No momento, avalia Lacerda, o bom desempenho do mercado acionário e a remuneração sólida dos títulos públicos tiram boa parte do interesse dos fundos de pensão na nova instrução da CVM. Afinal, os ativos brasileiros estão rendendo mais, o que, inclusive, atrai os estrangeiros para o mercado local. Com a queda continuada da Selic, porém, a situação pode mudar. Há dois anos, a taxa básica de juros era de 19,75%. Na última reunião do Comitê de Política Monetária (Copom), foi reduzida a 11,5% ao ano.
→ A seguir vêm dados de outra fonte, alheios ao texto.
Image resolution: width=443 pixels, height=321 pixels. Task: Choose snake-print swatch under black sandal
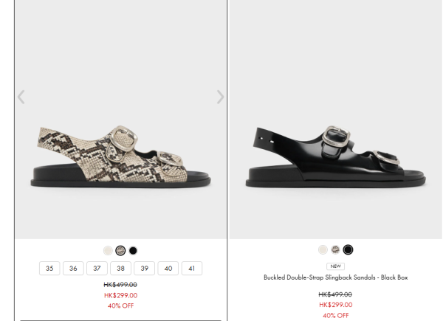pyautogui.click(x=335, y=250)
Cerca de 26% dos ativos da Funcef estão aplicados em renda variável, 64% em renda fixa, 7% em imóveis e 3% em empresas de participação. “Para assegurar a remuneração dos nossos participantes, é importante aumentar os investimentos de longo prazo em renda variável, seja no Brasil, na Europa, nos Estados Unidos ou em outros mercados emergentes”, diz Lacerda.
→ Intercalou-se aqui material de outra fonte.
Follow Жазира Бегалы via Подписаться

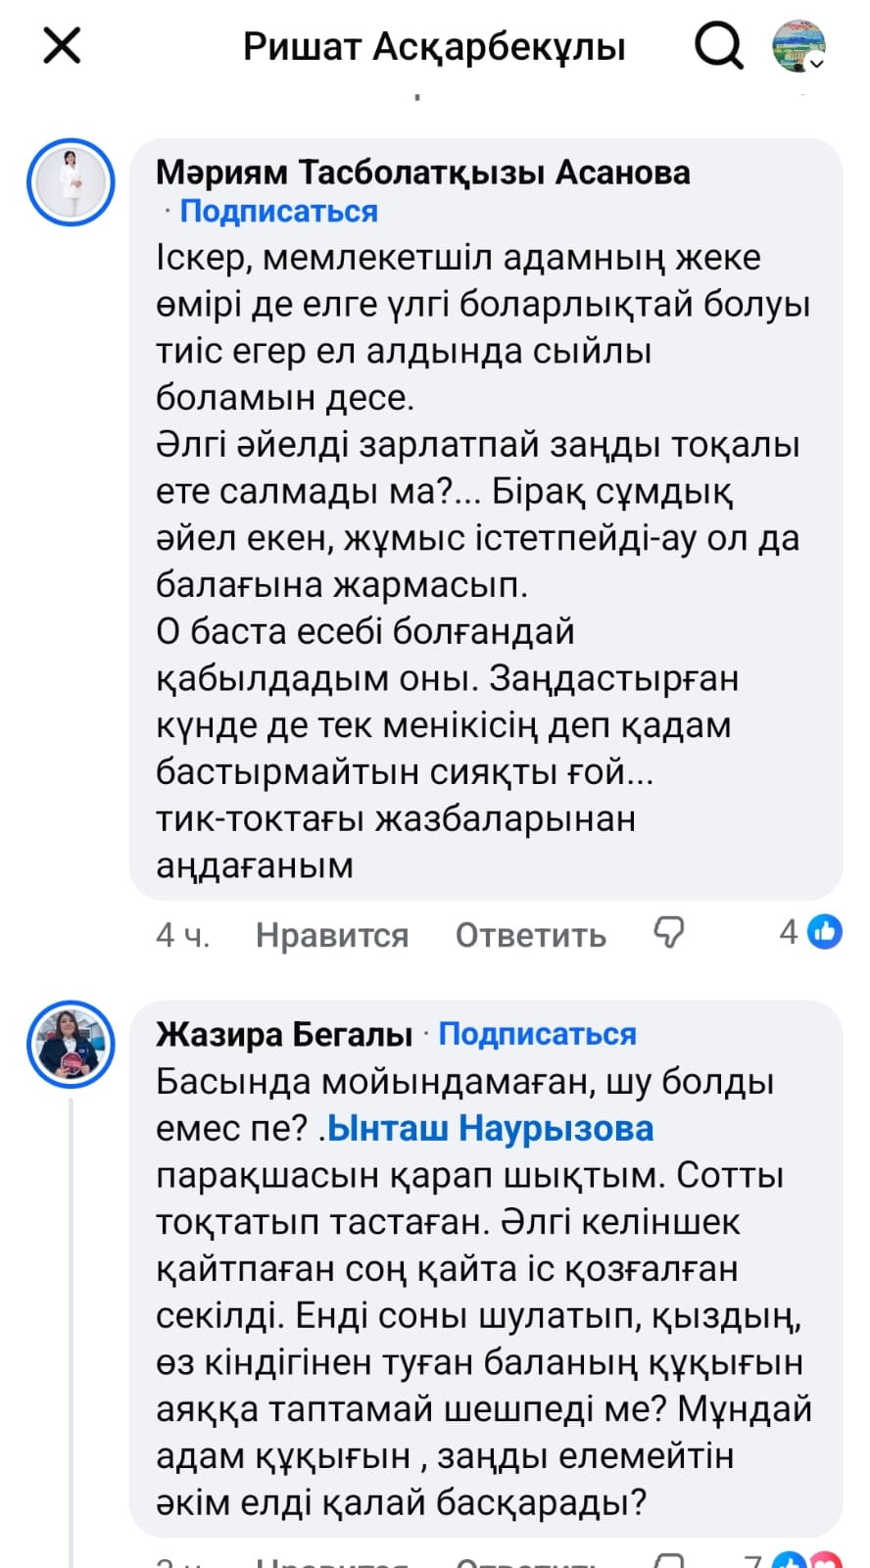537,1035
Instrução ainda tem pontos em aberto

Os gestores esperam que a CVM publique, nos próximos meses, esclarecimentos sobre a Instrução 450, que autorizou os fundos de investimento a aplicarem em ativos estrangeiros. Ainda não está claro, por exemplo, como será feita a tributação. Os impostos serão pagos duas vezes, dentro e fora do País? “Esse é provavelmente o mais importante ponto a ser esclarecido, mas não depende da Comissão de Valores Mobiliários (CVM), e sim da Receita Federal”, explica Carlos Sussekind, superintendente de relações com investidores institucionais da autarquia. “De qualquer maneira, temos participado das conversas e acredito que chegaremos a uma solução em breve.”

Outra controvérsia diz respeito à marcação a mercado — ajuste regular das cotas para o seu valor presente. Muitos fundos nos Estados Unidos são marcados a cada 30 ou 60 dias. Aqui no Brasil, a legislação obriga a marcação diária. “Nesse caso, acredito que os gestores deveriam sempre atualizar a cota pelo último valor disponível”, afirma Sussekind. “De qualquer forma, os fundos que não marcam diariamente são aqueles desenhados para correr mais riscos, e não acho que os gestores brasileiros devessem correr esse tipo de risco”, avisa.

Recentemente, o Banco Central soltou uma circular que aparou outras arestas, como a que dizia respeito ao Regulamento do Mercado de Câmbio e Capitais Internacionais. O regulamento só previa investimentos no exterior feitos por pessoas físicas ou jurídicas; os fundos são condomínios e não estavam enquadrados em nenhuma categoria. Com a circular, o assunto foi resolvido. O BC também promoveu mudanças nos contratos de câmbio de remessas de recursos ao exterior. Agora eles contemplam todos os tipos de ativos estrangeiros nos quais os fundos poderão investir. Segundo Sussekind, a CVM não descarta a publicação de novos esclarecimentos nos próximos meses.